[Stored data]

□ □ □ □

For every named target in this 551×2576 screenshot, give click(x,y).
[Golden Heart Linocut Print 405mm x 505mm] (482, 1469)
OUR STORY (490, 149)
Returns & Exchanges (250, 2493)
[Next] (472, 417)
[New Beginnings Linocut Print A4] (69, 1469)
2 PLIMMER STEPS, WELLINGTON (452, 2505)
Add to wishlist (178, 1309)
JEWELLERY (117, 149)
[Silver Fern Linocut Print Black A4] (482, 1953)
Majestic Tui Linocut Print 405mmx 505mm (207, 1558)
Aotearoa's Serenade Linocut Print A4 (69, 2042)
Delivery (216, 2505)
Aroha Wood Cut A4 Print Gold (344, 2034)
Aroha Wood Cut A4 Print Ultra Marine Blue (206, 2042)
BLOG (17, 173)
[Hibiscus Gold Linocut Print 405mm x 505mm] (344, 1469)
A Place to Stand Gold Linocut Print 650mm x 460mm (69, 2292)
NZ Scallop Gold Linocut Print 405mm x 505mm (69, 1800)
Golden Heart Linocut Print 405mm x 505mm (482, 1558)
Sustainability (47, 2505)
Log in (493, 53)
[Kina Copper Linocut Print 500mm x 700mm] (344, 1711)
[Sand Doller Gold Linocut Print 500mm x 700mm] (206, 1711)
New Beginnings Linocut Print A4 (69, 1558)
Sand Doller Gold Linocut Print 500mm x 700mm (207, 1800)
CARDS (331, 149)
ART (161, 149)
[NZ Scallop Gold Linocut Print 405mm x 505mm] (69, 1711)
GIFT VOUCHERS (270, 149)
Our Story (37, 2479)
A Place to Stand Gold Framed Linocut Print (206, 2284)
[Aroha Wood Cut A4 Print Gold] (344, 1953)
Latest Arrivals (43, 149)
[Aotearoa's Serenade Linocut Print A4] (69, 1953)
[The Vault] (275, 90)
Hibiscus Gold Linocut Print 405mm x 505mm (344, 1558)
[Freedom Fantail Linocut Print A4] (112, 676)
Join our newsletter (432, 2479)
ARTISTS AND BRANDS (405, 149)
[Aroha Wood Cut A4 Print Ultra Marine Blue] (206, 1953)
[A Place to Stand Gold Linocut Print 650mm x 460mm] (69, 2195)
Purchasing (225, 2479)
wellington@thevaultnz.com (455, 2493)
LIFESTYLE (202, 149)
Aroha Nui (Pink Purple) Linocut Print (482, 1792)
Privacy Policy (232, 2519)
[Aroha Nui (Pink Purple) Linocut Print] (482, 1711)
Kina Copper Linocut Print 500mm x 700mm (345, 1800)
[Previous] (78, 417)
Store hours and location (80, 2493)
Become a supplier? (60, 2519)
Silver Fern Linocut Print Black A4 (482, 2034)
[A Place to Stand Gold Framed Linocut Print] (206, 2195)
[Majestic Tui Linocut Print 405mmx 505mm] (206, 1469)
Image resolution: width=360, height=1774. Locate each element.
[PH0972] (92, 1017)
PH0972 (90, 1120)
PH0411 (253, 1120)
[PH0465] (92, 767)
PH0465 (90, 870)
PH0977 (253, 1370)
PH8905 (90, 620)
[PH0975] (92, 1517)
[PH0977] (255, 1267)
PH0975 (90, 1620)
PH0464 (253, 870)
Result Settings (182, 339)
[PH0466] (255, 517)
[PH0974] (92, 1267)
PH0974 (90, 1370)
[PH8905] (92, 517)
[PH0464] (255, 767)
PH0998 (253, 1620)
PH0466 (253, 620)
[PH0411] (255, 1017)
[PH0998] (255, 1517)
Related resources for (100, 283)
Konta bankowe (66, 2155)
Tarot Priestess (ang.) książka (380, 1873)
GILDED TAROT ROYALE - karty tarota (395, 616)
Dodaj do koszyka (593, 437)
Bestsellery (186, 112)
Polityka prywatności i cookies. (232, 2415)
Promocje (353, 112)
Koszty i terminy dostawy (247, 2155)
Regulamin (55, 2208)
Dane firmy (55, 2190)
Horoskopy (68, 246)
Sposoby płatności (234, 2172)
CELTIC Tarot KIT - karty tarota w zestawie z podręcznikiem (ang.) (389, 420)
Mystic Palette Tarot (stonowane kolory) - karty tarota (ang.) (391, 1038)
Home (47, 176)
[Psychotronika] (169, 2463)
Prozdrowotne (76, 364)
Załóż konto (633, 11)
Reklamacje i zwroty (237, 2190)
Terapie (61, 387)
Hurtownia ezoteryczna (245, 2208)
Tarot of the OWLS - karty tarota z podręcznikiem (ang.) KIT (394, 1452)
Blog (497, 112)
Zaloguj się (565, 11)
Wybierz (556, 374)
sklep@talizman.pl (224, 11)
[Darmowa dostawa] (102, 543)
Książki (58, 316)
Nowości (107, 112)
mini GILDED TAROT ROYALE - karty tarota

□ □ □ □

Exercise brief: Please retype, without any change, the line containing "GILDED TAROT ROYALE - karty tarota (395, 616)" and every line after it to the end of the entries above, and only those.

Solution for this task:
GILDED TAROT ROYALE - karty tarota (395, 616)
Dodaj do koszyka (593, 437)
Bestsellery (186, 112)
Polityka prywatności i cookies. (232, 2415)
Promocje (353, 112)
Koszty i terminy dostawy (247, 2155)
Regulamin (55, 2208)
Dane firmy (55, 2190)
Horoskopy (68, 246)
Sposoby płatności (234, 2172)
CELTIC Tarot KIT - karty tarota w zestawie z podręcznikiem (ang.) (389, 420)
Mystic Palette Tarot (stonowane kolory) - karty tarota (ang.) (391, 1038)
Home (47, 176)
[Psychotronika] (169, 2463)
Prozdrowotne (76, 364)
Załóż konto (633, 11)
Reklamacje i zwroty (237, 2190)
Terapie (61, 387)
Hurtownia ezoteryczna (245, 2208)
Tarot of the OWLS - karty tarota z podręcznikiem (ang.) KIT (394, 1452)
Blog (497, 112)
Zaloguj się (565, 11)
Wybierz (556, 374)
sklep@talizman.pl (224, 11)
[Darmowa dostawa] (102, 543)
Książki (58, 316)
Nowości (107, 112)
mini GILDED TAROT ROYALE - karty tarota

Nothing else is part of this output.